次世代を担う若手スター、花組の柚香光(ゆずか・れい)は、27日から東京宝塚劇場の「新源氏物語」で、女役と男役の2役をこなし、12月10日の新人公演では主役の光源氏に臨む。新公主演は3度目。新人最終7年目に得た“3役”で、さらなる飛躍を期す。12月27日まで。

 りりしく、スラリとした立ち姿で、早くから将来を嘱望されてきた。期待の表れが“3役”の難題だ。

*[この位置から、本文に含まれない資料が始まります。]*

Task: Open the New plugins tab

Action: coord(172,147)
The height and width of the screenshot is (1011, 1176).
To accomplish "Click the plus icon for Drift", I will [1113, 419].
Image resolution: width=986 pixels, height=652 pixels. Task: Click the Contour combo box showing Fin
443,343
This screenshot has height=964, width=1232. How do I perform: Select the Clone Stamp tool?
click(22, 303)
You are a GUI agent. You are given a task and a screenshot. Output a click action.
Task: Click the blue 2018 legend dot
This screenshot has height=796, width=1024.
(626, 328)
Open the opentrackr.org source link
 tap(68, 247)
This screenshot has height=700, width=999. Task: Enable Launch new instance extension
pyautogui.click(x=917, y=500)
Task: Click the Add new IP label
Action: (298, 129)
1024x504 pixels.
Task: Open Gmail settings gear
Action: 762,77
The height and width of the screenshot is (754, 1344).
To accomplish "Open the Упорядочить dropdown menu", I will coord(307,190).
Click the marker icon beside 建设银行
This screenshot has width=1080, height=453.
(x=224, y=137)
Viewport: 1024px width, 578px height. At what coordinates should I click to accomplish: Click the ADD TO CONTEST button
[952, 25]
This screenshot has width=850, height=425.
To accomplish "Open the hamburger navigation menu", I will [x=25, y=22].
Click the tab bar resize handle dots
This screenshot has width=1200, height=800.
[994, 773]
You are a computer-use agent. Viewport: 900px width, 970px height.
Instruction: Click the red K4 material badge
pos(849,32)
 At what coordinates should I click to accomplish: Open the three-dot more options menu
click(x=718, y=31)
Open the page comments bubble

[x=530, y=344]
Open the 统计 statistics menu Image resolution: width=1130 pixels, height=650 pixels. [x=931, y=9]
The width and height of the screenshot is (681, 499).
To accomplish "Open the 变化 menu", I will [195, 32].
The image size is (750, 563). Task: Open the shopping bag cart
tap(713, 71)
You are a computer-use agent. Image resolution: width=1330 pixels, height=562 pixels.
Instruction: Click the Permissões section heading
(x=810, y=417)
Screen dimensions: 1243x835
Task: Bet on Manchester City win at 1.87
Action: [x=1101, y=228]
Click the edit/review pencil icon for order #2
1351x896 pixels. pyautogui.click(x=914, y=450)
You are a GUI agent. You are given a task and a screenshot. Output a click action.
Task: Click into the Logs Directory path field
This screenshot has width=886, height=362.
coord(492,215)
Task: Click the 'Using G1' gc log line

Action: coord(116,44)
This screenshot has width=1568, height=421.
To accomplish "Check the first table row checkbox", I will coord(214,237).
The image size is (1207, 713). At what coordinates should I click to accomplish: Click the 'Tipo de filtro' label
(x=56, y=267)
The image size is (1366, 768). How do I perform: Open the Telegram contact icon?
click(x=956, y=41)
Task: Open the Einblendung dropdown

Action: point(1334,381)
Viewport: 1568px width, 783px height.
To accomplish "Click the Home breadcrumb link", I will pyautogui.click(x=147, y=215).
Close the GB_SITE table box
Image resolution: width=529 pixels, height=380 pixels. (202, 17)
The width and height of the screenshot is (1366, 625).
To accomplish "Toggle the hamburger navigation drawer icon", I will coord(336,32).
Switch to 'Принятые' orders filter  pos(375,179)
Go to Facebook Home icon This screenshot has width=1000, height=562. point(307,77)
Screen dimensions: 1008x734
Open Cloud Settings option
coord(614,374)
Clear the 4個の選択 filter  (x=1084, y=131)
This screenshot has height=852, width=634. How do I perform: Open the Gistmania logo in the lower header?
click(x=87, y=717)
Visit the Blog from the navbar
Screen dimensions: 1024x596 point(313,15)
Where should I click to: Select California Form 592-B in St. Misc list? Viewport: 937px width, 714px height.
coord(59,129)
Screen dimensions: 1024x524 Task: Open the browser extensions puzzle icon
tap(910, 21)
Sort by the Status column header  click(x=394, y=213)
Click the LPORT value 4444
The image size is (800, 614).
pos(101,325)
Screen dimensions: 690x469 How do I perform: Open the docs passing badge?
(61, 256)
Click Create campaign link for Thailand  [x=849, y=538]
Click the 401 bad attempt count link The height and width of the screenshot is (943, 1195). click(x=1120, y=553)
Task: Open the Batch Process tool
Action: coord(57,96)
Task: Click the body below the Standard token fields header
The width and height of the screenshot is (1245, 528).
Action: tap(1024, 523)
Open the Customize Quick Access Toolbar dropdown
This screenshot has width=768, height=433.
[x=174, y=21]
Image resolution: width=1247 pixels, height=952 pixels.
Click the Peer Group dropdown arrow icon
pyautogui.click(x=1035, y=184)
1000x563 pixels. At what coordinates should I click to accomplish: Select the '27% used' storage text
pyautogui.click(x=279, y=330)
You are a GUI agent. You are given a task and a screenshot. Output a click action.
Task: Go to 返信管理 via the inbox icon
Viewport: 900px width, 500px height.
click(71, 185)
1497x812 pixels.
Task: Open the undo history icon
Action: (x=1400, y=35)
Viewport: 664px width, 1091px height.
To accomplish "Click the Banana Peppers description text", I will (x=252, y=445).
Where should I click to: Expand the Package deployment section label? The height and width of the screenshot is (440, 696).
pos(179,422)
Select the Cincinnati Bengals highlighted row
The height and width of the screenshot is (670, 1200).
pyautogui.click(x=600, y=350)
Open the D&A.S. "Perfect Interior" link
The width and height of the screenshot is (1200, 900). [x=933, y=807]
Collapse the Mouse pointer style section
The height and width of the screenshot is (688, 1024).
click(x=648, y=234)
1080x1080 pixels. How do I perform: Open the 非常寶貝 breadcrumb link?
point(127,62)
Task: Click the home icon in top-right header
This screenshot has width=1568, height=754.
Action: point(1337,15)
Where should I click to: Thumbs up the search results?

 「(女役は)配役を聞いて、まさか…と衝撃。あぜん。(男装の麗人の)オスカルはありますが、芝居で女役のセリフを話すのは初めて。最初は、手も足も出ないと思いました」

 光源氏を思うゆえ、生き霊となってしまう六条御息所(ろくじょうのみやすんどころ)、禁断の恋へ踏み出す頭中将の息子、柏木の2役に名前があった。しかも、新人公演では主役だ。

 「今この学年で、学べるだけ学びなさいって、言ってくださっている気がします。この公演で、燃え尽きてもいいんじゃないかって思っています」

 本公演で柏木、新人公演で主役といえば、史上最速トップの天海祐希と同じ。「こんなに光栄なことはないです。心して挑みます」と、表情を引き締めた。

 女役の六条には源氏とのからみ、その愛の強さから生き霊となる見せ場もある。「六条は知識も教養もあり、自制し過ぎたがため、生き霊になった」ととらえ、高貴な女性を表現する。

 平安作品だけに、衣装は十二単(ひとえ)。前作の台湾公演「ベルサイユのばら」でオスカルを演じたが、女性でもまったく違う。

 「今回は、日本物の中でも江戸時代ではなく平安で、女役。十二単で長ばかま。信じられない量の“分からないこと”が発生しておりました(笑い)」

 一方の柏木は、望んでいた役だった。

 「(六条と)切り替えは難しいですが、柏木はうれしかった。だって、若気の至り! 分かりやすいですもん。友達が止めても(恋を)我慢できないから」

 気持ちを抑え込む六条から、感情を爆発させる柏木へ。開放感を楽しむ。

 「女役から男役に戻ったとき、あ~、戻った! って。エネルギーに変えて。女らしく、ピンクのけいこ着で(六条の)けいこに出たら、恥ずかしくてワナワナしてました(笑い)」

 新人公演の源氏役は、本公演主演のトップ明日海りおの演技を日々、勉強。明日海は月組時代、平安作品の経験があり、源氏の孫を演じたこともある。

 「ほんとに神々しい。やはり、平安物を経験されているので所作、目線の使い方、話し方、すべてが全然違う」。そして、他組の同期からは刺激を受ける。

 星組で主要な役割を担う男役、礼真琴は、本拠地の直近前作「ガイズ&ドールズ」で、主要キャストの恋人女性を好演した。「私も! って思います。礼の舞台も見て(堂々と演じる姿が)うれしかった。男役が女を演じる不安が分かるから」。柚香も「期待の若手」から「堂々たる主力」へ進む。【村上久美子】

 ☆柚香光(ゆずか・れい)3月5日、東京都生まれ。09年4月「Amour それは…」で初舞台。花組配属。14年2月「ラスト・タイクーン」で新人公演初主演。同年6月「ノクターン」でバウ初主演。今年1月、専科だった北翔海莉主演の和物「風の次郎吉」に出演。8月の台湾公演ではオスカル役。身長171センチ。愛称「れい」。